Vibrant Argentine herb and garlic sauce
Prep Time
15 min
Cook Time
0 min
Total Time
15 min
Servings
8
1 cup
Difficulty
Easy
Cost
Budget
$
Vibrant Argentine herb and garlic sauce
A bright, herbaceous sauce packed with parsley, oregano, garlic, and red wine vinegar. This Argentine classic is the ultimate accompaniment for grilled steak and roasted meats.
15m
Prep Time
0m
Cook Time
15m
Total Time
8
Servings
Easy
Difficulty
Budget $
Cost
(Updated )
Chimichurri is Argentina's answer to steak sauce—fresh, punchy, and incredibly versatile. Chopping the herbs by hand rather than blending preserves their texture and keeps the sauce vibrant.
The best side dishes do not just accompany the main course — they elevate the entire meal. This one brings flavor and personality to the table.
This version of Chimichurri Sauce has been refined through testing to ensure consistently excellent results. Side dishes are where creativity shines without the pressure of being the star. This recipe takes advantage of that freedom, using bold seasoning and smart technique to produce something far more interesting than a basic afterthought.
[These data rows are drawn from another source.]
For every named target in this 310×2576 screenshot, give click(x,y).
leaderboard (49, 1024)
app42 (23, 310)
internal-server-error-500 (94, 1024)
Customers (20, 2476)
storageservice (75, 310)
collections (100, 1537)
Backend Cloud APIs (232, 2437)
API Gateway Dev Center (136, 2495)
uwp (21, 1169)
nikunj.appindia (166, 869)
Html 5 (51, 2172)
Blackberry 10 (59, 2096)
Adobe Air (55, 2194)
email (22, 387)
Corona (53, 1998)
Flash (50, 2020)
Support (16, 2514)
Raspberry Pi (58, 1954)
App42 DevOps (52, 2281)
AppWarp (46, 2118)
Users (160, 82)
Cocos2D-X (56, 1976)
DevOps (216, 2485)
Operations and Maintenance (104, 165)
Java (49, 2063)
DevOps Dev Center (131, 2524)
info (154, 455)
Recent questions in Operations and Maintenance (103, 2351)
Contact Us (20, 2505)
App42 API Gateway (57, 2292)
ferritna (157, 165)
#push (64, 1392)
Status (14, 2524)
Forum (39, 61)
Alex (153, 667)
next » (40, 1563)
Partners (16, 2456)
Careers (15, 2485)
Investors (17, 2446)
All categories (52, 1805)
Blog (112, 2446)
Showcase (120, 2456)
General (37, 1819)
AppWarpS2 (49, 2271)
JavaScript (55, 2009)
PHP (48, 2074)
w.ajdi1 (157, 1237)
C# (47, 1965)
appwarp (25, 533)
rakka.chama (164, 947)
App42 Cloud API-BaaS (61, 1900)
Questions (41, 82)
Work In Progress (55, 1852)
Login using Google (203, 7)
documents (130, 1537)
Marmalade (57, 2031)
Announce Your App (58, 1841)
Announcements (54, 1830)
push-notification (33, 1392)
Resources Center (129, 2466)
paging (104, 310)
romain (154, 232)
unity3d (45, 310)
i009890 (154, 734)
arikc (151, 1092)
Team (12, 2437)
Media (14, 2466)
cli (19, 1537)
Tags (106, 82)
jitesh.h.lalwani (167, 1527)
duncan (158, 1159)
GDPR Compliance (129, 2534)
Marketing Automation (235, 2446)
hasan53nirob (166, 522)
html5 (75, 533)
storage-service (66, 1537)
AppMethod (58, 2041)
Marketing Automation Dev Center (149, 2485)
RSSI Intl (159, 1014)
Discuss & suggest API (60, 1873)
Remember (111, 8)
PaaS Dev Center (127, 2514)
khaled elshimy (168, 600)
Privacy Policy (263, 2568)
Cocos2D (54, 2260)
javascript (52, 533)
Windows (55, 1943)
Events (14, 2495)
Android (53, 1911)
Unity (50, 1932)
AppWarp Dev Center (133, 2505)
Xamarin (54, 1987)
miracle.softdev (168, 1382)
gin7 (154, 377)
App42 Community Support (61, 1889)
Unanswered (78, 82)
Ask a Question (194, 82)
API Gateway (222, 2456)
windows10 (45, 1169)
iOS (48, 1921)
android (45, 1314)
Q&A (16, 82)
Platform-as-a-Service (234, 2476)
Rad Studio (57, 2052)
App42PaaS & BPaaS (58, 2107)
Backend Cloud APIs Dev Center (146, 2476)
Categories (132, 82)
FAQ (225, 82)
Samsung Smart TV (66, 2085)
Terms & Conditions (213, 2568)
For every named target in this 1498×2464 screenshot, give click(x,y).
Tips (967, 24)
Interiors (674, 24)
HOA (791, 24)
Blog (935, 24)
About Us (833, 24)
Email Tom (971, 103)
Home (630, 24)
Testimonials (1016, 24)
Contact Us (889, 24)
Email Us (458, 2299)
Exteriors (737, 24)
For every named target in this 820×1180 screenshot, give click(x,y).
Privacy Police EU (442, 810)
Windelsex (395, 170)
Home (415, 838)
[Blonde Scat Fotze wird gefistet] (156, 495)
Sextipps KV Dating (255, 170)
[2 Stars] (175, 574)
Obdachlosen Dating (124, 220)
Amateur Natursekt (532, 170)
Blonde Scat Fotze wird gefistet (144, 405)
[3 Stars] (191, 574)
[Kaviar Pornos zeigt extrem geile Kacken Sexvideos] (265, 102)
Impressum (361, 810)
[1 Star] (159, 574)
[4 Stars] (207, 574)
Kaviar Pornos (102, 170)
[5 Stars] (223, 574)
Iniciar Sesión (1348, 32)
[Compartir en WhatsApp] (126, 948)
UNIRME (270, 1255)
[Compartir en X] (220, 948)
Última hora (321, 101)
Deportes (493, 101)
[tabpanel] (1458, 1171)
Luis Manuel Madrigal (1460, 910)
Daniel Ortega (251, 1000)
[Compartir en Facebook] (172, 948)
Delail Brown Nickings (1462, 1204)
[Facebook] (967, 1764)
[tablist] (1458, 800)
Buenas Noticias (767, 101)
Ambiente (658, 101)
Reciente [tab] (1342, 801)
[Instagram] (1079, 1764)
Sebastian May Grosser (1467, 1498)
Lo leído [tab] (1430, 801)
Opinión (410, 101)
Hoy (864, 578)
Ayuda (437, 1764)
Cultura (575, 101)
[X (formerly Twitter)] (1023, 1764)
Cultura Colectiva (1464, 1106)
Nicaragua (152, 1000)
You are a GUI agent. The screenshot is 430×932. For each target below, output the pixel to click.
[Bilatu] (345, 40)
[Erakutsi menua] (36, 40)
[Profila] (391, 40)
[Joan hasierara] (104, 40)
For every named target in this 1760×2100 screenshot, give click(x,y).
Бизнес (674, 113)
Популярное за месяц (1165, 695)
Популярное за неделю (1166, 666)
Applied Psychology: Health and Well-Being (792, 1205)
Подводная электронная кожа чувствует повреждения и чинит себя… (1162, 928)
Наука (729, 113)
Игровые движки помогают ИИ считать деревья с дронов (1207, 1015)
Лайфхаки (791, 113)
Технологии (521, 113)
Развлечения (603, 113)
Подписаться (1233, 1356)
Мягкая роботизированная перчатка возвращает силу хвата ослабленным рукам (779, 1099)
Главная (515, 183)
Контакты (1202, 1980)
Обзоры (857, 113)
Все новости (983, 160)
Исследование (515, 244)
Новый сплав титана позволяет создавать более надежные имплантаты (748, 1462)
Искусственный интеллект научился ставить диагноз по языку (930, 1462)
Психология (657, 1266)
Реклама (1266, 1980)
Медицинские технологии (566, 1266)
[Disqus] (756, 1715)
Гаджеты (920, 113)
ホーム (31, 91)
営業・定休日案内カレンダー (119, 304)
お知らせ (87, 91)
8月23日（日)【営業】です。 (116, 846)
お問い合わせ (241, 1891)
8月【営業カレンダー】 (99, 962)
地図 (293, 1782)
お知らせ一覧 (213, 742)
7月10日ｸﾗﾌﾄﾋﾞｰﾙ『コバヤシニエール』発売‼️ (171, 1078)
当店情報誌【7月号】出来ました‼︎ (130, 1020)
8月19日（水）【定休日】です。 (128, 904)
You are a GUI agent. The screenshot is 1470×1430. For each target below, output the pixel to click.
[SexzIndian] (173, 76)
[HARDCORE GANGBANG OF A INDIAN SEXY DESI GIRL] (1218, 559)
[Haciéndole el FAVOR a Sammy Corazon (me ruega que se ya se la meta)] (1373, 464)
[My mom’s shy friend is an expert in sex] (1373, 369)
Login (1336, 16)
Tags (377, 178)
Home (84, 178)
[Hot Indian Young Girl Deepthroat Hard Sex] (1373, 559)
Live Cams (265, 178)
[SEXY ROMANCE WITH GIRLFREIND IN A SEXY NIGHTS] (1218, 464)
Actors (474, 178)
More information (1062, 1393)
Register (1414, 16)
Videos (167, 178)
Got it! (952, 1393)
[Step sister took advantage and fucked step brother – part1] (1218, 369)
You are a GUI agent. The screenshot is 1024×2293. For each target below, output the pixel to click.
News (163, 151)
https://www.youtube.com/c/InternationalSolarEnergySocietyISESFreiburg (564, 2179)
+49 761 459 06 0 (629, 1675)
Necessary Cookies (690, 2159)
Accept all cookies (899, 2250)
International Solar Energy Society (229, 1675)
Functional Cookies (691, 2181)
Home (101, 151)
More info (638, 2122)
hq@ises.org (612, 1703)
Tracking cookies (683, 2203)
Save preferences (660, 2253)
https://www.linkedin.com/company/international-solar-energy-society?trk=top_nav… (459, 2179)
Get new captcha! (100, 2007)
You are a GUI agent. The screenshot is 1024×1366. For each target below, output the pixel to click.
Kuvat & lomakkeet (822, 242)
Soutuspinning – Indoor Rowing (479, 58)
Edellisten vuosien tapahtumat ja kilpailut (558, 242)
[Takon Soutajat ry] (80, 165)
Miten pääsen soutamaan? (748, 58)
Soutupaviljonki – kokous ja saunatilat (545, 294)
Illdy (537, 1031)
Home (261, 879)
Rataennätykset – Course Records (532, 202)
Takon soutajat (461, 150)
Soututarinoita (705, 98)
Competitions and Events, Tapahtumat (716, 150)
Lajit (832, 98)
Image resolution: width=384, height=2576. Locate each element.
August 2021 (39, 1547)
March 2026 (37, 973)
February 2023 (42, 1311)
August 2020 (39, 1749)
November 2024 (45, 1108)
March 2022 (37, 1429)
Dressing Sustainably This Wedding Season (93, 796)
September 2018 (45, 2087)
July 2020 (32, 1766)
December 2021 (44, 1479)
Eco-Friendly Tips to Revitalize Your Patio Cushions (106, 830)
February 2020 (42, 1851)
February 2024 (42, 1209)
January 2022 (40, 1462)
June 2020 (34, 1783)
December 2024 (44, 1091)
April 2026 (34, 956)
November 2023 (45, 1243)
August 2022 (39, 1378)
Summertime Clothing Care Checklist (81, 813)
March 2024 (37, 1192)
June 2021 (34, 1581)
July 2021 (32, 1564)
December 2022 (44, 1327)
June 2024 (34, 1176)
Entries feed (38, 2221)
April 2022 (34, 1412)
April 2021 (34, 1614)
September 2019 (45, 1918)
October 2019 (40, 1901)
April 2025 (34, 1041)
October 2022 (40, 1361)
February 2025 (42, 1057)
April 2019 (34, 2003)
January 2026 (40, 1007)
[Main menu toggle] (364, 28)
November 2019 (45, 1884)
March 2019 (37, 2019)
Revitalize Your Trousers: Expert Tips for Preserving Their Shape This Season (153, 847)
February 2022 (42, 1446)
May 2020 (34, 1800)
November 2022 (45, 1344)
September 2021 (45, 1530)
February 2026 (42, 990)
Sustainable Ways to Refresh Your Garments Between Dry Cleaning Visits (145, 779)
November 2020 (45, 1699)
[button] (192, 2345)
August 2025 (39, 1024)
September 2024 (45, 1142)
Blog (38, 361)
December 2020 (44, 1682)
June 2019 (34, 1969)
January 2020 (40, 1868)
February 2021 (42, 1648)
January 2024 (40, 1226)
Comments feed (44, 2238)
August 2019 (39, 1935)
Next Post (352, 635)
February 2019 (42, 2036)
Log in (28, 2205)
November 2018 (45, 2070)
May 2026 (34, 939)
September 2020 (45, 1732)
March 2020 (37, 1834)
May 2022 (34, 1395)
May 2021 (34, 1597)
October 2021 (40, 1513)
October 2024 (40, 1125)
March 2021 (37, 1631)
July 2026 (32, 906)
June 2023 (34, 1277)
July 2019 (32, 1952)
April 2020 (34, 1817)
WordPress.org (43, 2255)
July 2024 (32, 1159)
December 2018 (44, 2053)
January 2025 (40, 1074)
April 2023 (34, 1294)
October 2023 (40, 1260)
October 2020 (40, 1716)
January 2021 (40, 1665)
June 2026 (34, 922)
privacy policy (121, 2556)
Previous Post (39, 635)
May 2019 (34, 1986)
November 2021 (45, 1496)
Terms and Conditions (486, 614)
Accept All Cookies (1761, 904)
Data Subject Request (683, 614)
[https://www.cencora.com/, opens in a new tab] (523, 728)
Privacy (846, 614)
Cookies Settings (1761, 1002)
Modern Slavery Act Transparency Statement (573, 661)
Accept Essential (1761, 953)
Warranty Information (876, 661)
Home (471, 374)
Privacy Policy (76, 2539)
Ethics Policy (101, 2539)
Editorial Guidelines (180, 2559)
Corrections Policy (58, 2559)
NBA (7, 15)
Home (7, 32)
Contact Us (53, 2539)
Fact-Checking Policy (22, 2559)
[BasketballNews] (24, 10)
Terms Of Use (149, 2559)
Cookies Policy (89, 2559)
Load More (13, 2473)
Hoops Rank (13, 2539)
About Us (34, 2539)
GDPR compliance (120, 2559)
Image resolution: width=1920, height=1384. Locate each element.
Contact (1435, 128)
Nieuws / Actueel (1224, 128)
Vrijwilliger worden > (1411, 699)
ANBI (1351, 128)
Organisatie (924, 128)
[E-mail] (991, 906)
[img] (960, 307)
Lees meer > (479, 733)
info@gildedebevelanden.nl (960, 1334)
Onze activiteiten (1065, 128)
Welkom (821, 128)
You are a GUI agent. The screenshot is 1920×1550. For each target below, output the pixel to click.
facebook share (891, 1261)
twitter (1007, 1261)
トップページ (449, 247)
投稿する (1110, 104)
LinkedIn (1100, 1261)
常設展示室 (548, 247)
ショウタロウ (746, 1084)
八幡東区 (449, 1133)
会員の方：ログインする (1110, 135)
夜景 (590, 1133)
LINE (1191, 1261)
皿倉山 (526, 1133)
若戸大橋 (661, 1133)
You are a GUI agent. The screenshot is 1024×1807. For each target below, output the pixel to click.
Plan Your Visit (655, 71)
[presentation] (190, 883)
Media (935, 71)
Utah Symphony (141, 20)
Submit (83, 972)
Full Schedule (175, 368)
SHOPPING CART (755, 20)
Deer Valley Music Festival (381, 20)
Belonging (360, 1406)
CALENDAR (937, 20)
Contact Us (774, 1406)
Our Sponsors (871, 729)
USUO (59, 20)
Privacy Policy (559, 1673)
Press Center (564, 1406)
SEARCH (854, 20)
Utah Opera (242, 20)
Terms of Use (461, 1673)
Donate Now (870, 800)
Finely chop parsley by hand—do not use a food processor for the best texture.
Combine parsley, garlic, oregano, and red pepper flakes in a bowl.
Pour in red wine vinegar and olive oil, then stir to combine.
Season with salt and pepper to taste.
Let rest at room temperature for at least 20 minutes before serving to let flavors meld.
Serve with a fresh side salad for a balanced meal
Pair with your favorite grain or bread on the side
Garnish with fresh herbs for a beautiful presentation
Slightly different acidity but both work
Different flavor profile but equally delicious
Full-fat Greek yogurt provides the same tanginess and creaminess with more protein. Use it as a one-to-one substitute in both cooking and as a topping.
Chop herbs by hand for the best texture—a food processor makes it too smooth.
Make it a few hours ahead for the best flavor development.
Let the protein rest for 5-10 minutes after cooking to allow the juices to redistribute for maximum tenderness.
Season each component individually rather than seasoning at the end — this builds deeper, more complex flavor throughout.
Refrigerate in a sealed jar for up to 1 week. Bring to room temperature before serving.
Reheat in a 350°F oven for 15-20 minutes until warmed through, or microwave individual portions for 2-3 minutes. Add a splash of broth or water to prevent drying. Stovetop reheating over medium-low heat is also effective.
Editor's note: Do not crowd the pan when roasting. Vegetables need space to brown properly — overlapping pieces steam instead of caramelize. Use two sheet pans if needed.
Per serving (0mg) · 8 servings
A light, low-calorie option · based on a 2,000 cal daily diet
Nutritional values are approximate and may vary based on specific ingredients and preparation methods.
Sarah Chen is a professional recipe developer and food editor with over a decade of experience in test kitchens and food media. She trained at the Culinary Institute of America before spending six years developing and testing recipes for national food publications, where she honed her ability to translate restaurant techniques into approachable home cooking. At RecipePool, Sarah leads recipe development, ensuring every dish is tested at least three times for clarity, accuracy, and genuine deliciousness. When she is not in the kitchen, she is browsing farmers markets and collecting vintage cookbooks.